TASK OBJECTIVE: Copy the records below word for word, keeping every line in its original order.

INFORMATION PROVIDED:
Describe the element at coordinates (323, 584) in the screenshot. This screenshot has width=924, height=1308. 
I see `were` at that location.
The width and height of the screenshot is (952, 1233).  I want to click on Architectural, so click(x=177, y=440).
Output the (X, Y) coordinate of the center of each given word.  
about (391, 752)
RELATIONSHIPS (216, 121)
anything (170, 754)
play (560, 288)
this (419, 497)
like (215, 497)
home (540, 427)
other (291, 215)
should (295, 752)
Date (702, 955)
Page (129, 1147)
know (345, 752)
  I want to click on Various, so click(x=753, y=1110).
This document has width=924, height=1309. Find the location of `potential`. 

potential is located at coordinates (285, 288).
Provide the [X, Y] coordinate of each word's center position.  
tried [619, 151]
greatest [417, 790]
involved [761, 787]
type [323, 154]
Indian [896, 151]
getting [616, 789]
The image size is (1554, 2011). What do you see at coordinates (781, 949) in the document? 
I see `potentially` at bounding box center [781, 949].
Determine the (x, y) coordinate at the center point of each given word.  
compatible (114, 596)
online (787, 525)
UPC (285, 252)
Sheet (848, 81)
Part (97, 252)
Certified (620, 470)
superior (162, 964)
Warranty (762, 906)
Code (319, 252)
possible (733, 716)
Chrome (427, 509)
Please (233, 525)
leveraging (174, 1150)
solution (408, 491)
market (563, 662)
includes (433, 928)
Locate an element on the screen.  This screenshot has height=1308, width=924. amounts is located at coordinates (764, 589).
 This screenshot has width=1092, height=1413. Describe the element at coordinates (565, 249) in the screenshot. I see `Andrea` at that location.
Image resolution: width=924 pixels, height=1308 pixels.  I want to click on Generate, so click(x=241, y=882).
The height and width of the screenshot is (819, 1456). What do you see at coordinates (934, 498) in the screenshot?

FINISHED EXERCISE:
Describe the element at coordinates (323, 584) in the screenshot. This screenshot has width=924, height=1308. 
I see `were` at that location.
The width and height of the screenshot is (952, 1233).  I want to click on Architectural, so click(x=177, y=440).
Output the (X, Y) coordinate of the center of each given word.  
about (391, 752)
RELATIONSHIPS (216, 121)
anything (170, 754)
play (560, 288)
this (419, 497)
like (215, 497)
home (540, 427)
other (291, 215)
should (295, 752)
Date (702, 955)
Page (129, 1147)
know (345, 752)
  I want to click on Various, so click(x=753, y=1110).
This document has width=924, height=1309. Find the location of `potential`. 

potential is located at coordinates (285, 288).
Provide the [X, Y] coordinate of each word's center position.  
tried [619, 151]
greatest [417, 790]
involved [761, 787]
type [323, 154]
Indian [896, 151]
getting [616, 789]
The image size is (1554, 2011). What do you see at coordinates (781, 949) in the document? 
I see `potentially` at bounding box center [781, 949].
Determine the (x, y) coordinate at the center point of each given word.  
compatible (114, 596)
online (787, 525)
UPC (285, 252)
Sheet (848, 81)
Part (97, 252)
Certified (620, 470)
superior (162, 964)
Warranty (762, 906)
Code (319, 252)
possible (733, 716)
Chrome (427, 509)
Please (233, 525)
leveraging (174, 1150)
solution (408, 491)
market (563, 662)
includes (433, 928)
Locate an element on the screen.  This screenshot has height=1308, width=924. amounts is located at coordinates (764, 589).
 This screenshot has width=1092, height=1413. Describe the element at coordinates (565, 249) in the screenshot. I see `Andrea` at that location.
Image resolution: width=924 pixels, height=1308 pixels.  I want to click on Generate, so click(x=241, y=882).
The height and width of the screenshot is (819, 1456). What do you see at coordinates (934, 498) in the screenshot?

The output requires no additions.